On Apple
Comment of the Day

February 13 2012

Commentary by Eoin Treacy

On Apple

Following Apple's stellar performance to date, I asked a subscriber based in Silicon Valley what sentiment is like on the ground. Here is his generous response:
“The View from Silicon Valley -- regarding Apple:

“As you mentioned, the price chart looks pretty overextended, but the underlying fundamentals look great. First, some of this super-fast run up was stimulated by the manure-poor job that the Wall Street "analysts" did in predicting Apple results -- any human with a brain who bothered to drop by a couple of Apple stores during the holidays and (especially) after the holidays would have noticed that the Apple stores were full of customers even when the other stores around them were empty. These people were buying stuff.

“Second, the "analysts" continue to completely miss the ongoing market share growth of Apple computers. The "analysts" are blinded by the bright lights of the cell phones and iPads, and totally miss that Apple is gradually eating away at Microsoft's monopoly, especially in laptops (which is where the profitable growth is in computers, ). Frankly, the MacBook Air laptop is rapidly becoming the must-have laptop for business travelers. Apple continues to be at least a generation ahead of the Microsoft-based computers in both laptops and desktops. Go check out their desktop with a pair of 27" monitors at your local Apple store. Fullermoney looks really good on them :).

“These "analysts" (I use the term extremely loosely) must never fly -- take any flight and count how many people are using some Apple device, and you will usually find that Apple devices outnumber all other devices combined on the airplane.

“Finally, part of the run up is due to the rumor, spread globally by the WSJ, that Apple will be announcing the iPad 3 next month. I've no clue if that is true, but that would certainly put a positive light on near-future revenues if it is true. Here in Silicon Valley, our rumor mill positions the iPad 3 as another really kick-butt product. On Wall Street, they talk of other tablets cutting into Apple's share -- out here, we think those guys are pretty funny since they are all holding iPad 2's as they talk about that, and between each of them and the TV camera is usually a MacBook Air laptop.

“The Apple strategy of a growing an ecosystem for their customers is paying off big-time -- this is a huge strategic advantage, and one that has a high barrier to entry, and makes their products ultra sticky for customers (once you become part of the Apple world, you will not want to leave).

“Additionally, Apple has focused on having the world's best customer service (both in their retail stores and in their support organization) -- not the cheapest support, but the best. They train their people exceedingly well, and really focus on having thrilled customers.

“Net net, I am expecting Apple results to be truly spectacular. They should also pass the $100 billion cash in the bank mark shortly (you have to look at both their cash/cash equivalents line and the "long term investments" line, which is actually US Treasuries, which are arguably quite liquid and probably could be sold at a significant profit versus when Apple bought them). It remains a mystery what they will do with that much cash, but buying Microsoft is probably not one of the likely choices. They are expanding their real estate holdings here in the valley, but that is all small transactions when viewed from the top of a pile of real money.

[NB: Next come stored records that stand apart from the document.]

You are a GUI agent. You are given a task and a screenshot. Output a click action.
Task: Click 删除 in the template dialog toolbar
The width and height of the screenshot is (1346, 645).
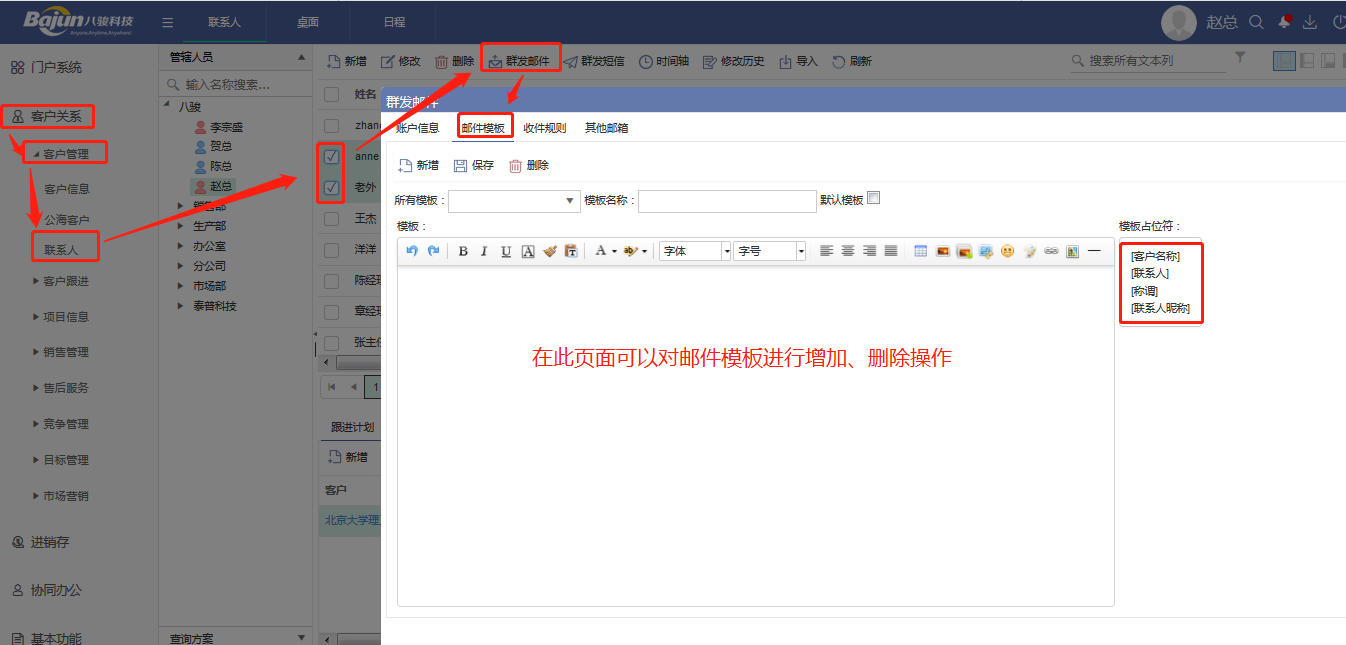(x=529, y=165)
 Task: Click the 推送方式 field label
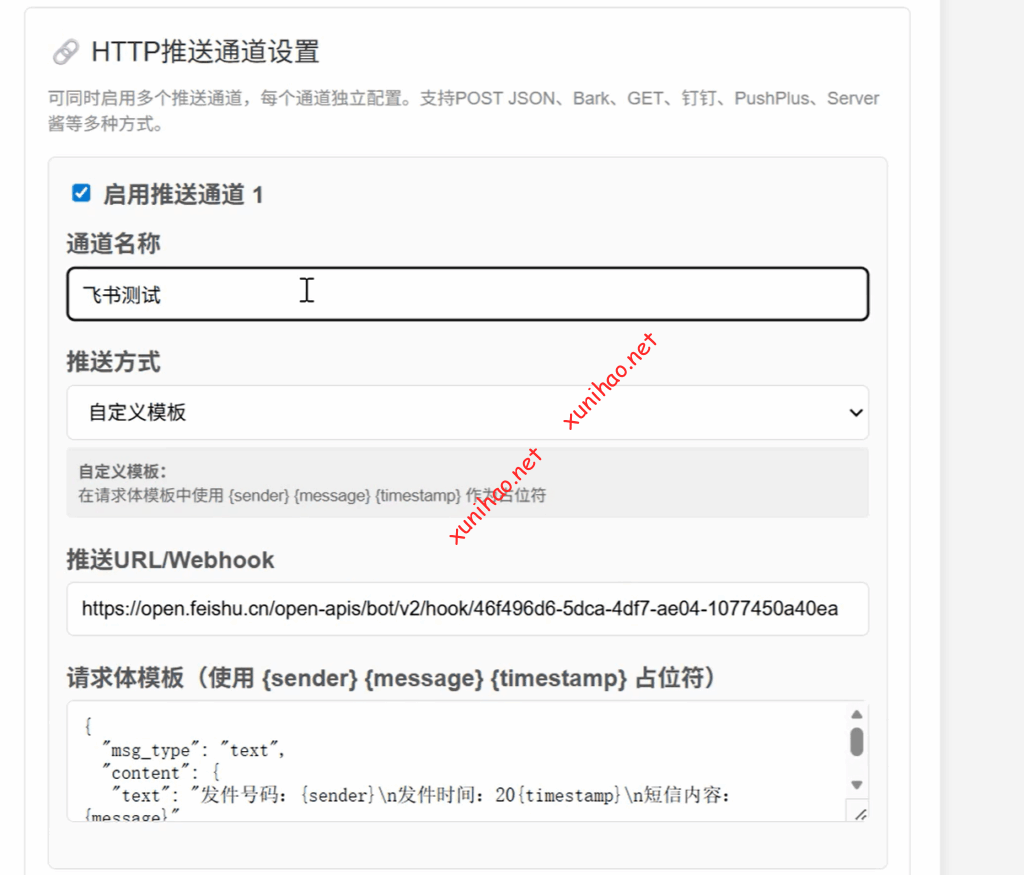click(x=113, y=361)
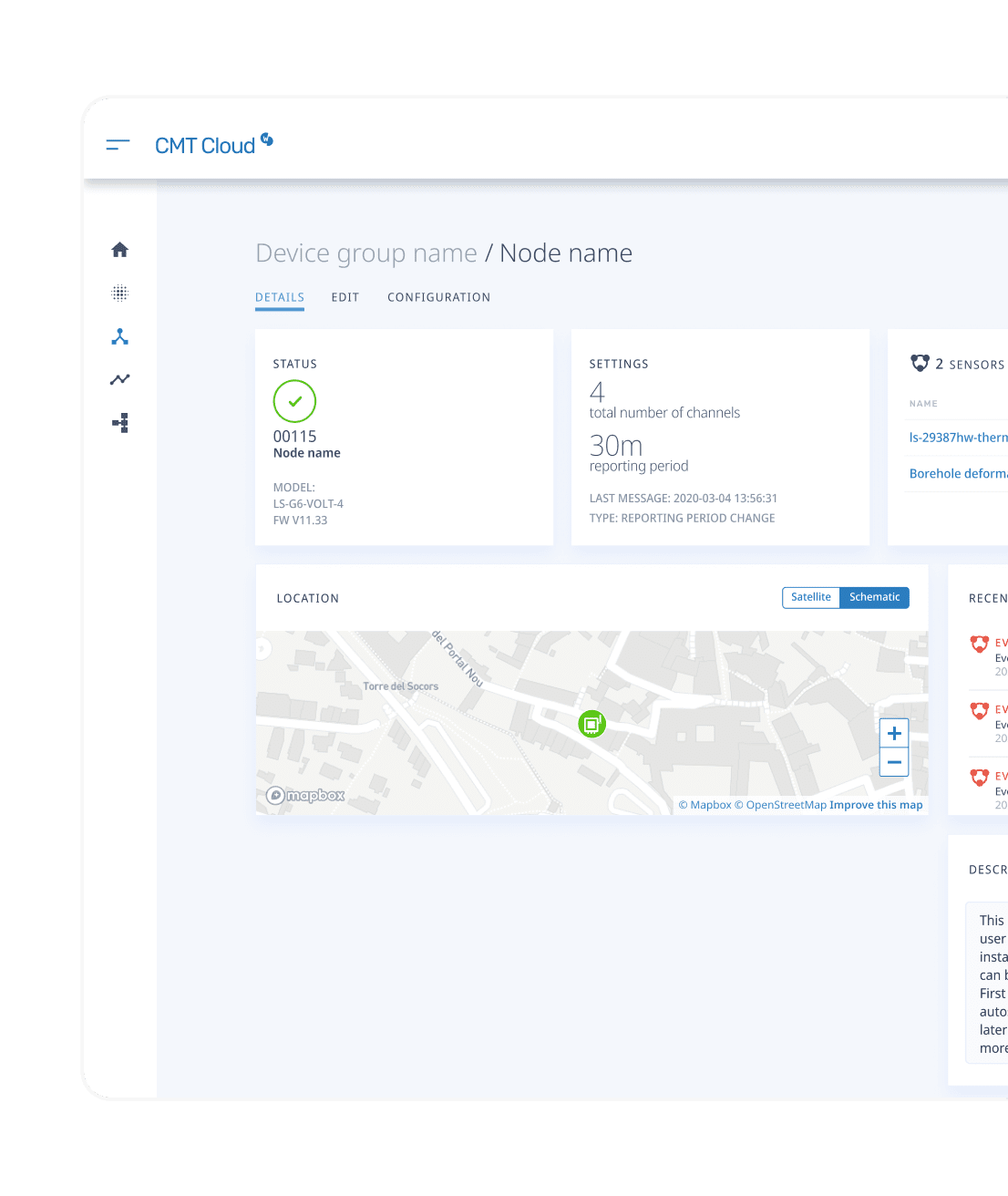Zoom out using the map minus control
Screen dimensions: 1008x1196
tap(894, 762)
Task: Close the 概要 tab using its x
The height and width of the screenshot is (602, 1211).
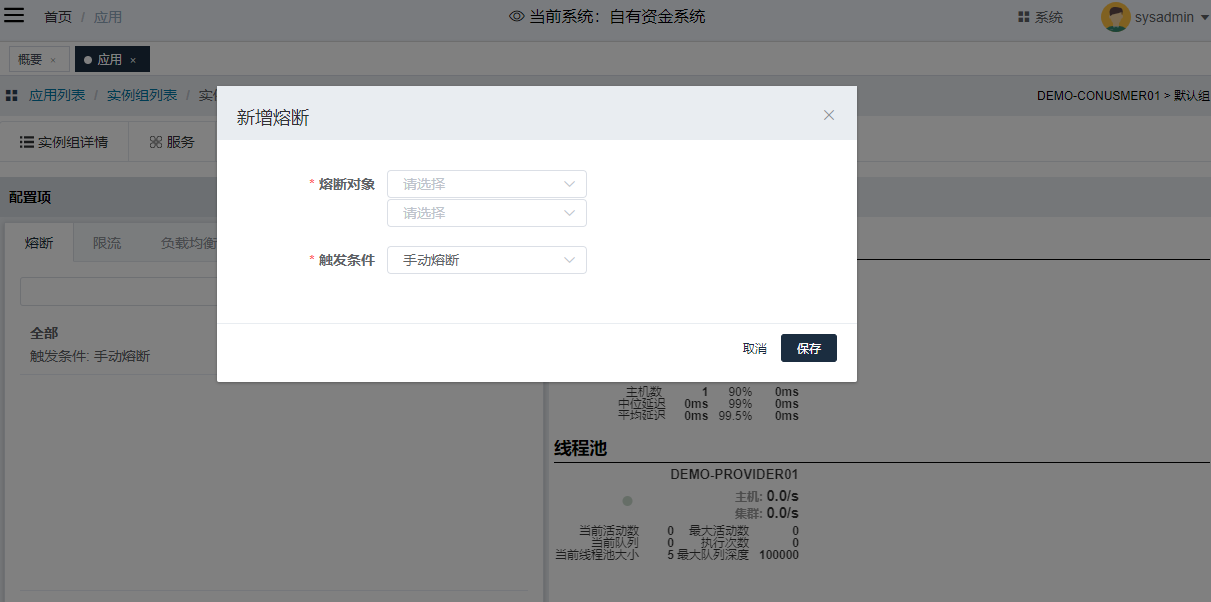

“At the same time, the parabolic move in the price, as taught in the Chart Seminar (to quote you guys :) ), is looking pretty steep. I intend to acquire more ownership on the next substantial pullback. If this stock pulls back to the 200-day MA, it may well be the most undervalued company in the market as measured by real earnings potential.

“I hope this helps the Collective :)”

Eoin Treacy's view Apple is the clear global leader in handheld devices. It continues to fight a rear guard action against upstarts in the sector such as Google, Samsung and HTC. Patent infringement lawsuits have so far been partially successful in slowing the introduction of competing products but are unlikely to deter rivals from participating in such a high growth market beyond the short term.

Apple is now 27% overextended relative to its MA following an impressive acceleration over the last month. If the medium-term uptrend, defined by a series of ranges one above another is to remain intact, then a consolidation is overdue. This bar chart of Apple's revenue by product highlights the spectacular growth evident across segments. Provided its exponential growth trajectory remains intact, investors are likely to continue to give the medium-term upside the benefit of the doubt. In the short-term a reversion towards the mean is looking increasingly likely.

Google continues to consolidate in the region of the upper side of the two-year range but needs to sustain a move above $630 to confirm a return to medium-term demand dominance.

Following an acceleration lower in November, HTC found support in the region of TWD400 and continues to unwind the oversold condition relative to the 200-day MA. A sustained move below TWD500 would break the short-term progression of higher reaction lows and check potential for some additional upside.

Following an impressive rebound from the August lows Samsung Electronics had become quite overextended by late January. It posted a large weekly key reversal three weeks ago and some consolidation of recent powerful gains appears more likely than not.